O combate ao tráfico de drogas nas Américas é tema prioritário para a
administração Trump e foi assunto de um encontro liderado pelo
presidente americano junto a líderes de direita da América Latina,
ontem, em Miami, batizado de Shield of the Americas (Escudo das
Américas).
Segundo apuração do UOL apurou que o ex-deputado federal Eduardo
Bolsonaro, que não participou das reuniões dos chefes de Estado, pediu
pessoalmente ao presidente da Argentina, Javier Milei, e de El Salvador,
Nayib Bukele, que fizessem avançar a agenda de designação de CV e PCC
como grupos terroristas por Trump.
O governo Lula se opunha à designação da facções brasileiras como
terroristas e afirmou isso ao governo dos EUA em diferentes ocasiões.
Em parte, a resistência se deve ao temor de que essa designação possa
afetar a soberania do Brasil em lidar com suas questões de segurança
doméstica, incluindo aí uma facilitação para a atuação militar dos
americanos, que têm bombardeado embarcações supostamente ligadas ao
tráfico no Caribe.
Além disso, o governo brasileiro diz que nem PCC nem CV possuem
motivações políticas ou ideológicas, sendo meramente organizações
criminosas que visam lucros ilícitos, e portanto não se aplicaria o
conceito de terrorismo para designar tais grupos.

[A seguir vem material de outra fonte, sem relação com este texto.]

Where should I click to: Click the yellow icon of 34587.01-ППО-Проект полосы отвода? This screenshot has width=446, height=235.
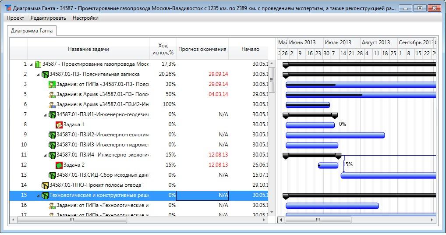coord(45,185)
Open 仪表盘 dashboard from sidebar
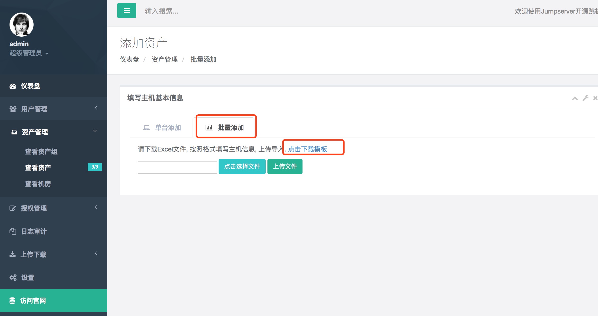The image size is (598, 316). [x=30, y=86]
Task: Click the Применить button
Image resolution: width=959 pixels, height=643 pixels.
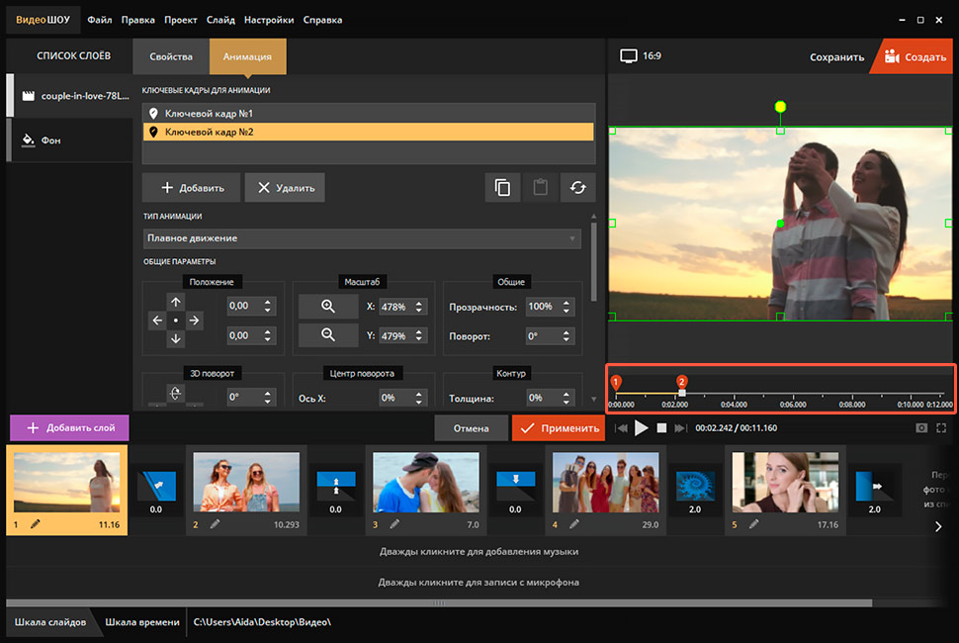Action: (x=559, y=428)
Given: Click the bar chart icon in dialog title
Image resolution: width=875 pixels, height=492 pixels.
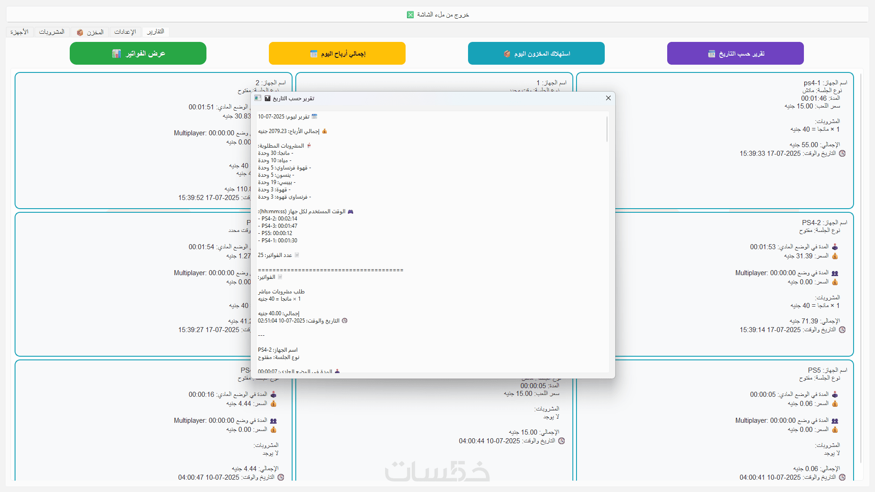Looking at the screenshot, I should pyautogui.click(x=268, y=98).
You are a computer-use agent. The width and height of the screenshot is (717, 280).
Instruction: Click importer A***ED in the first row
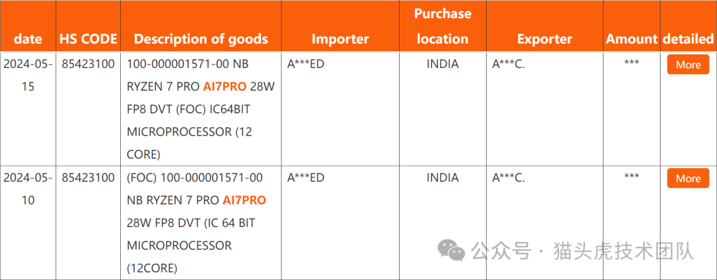click(305, 64)
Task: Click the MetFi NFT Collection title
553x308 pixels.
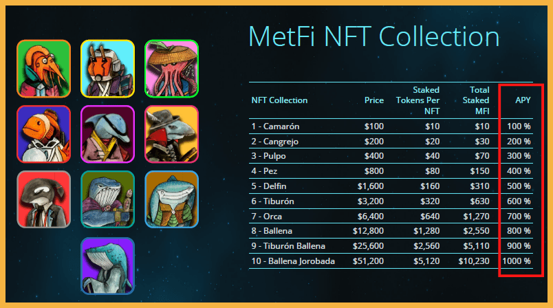Action: coord(374,36)
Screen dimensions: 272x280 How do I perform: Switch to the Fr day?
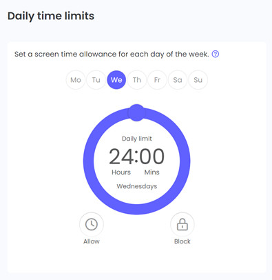[157, 80]
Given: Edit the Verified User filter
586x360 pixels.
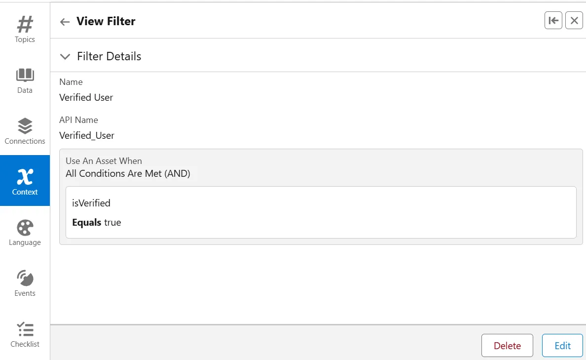Looking at the screenshot, I should 562,346.
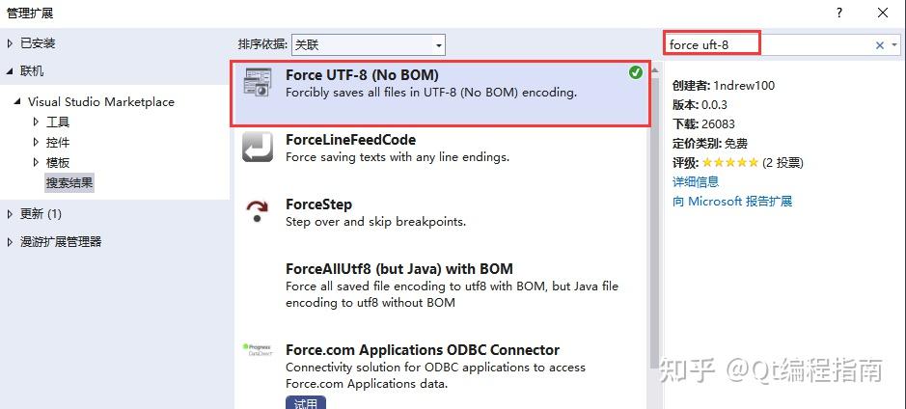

Brasil e EUA estão em negociação para lançar uma cooperação bilateral
no combate ao crime organizado. Com a derrubada das tarifas por decisão
da Suprema Corte dos EUA, esta se tornou a principal pauta de um
possível encontro entre Trump e Lula na capital americana, que o
brasileiro gostaria que ocorresse ainda este mês – mas que segue sem
data marcada.
Em dezembro passado, Lula telefonou para Trump para propor esse
esforço conjunto, especialmente com trabalho compartilhado de
inteligência que pudesse barrar a lavagem de dinheiro dessas quadrilhas
em território americano. Lula chegou a apontar alvos específicos que
atuariam na Flórida para lavar lucro ilegalmente obtido com imóveis, por
exemplo. A negociação estava em aberto, mas como o UOL mostrou no fim
do mês passado, havia certa tensão nos escalões inferiores da
diplomacia.
Em parte, a negociação proposta por Lula já era uma tentativa do
Planalto de impedir o avanço da direita sobre o tema nos EUA, como
aconteceu com tarifas e a Lei Global Magnitsky. Segurança pública deverá
ser um dos grandes assuntos da eleição presidencial do Brasil, em
outubro.
Consultados, nem o Itamaraty nem o Planalto enviaram comentários oficiais sobre o assunto até a publicação desta reportagem.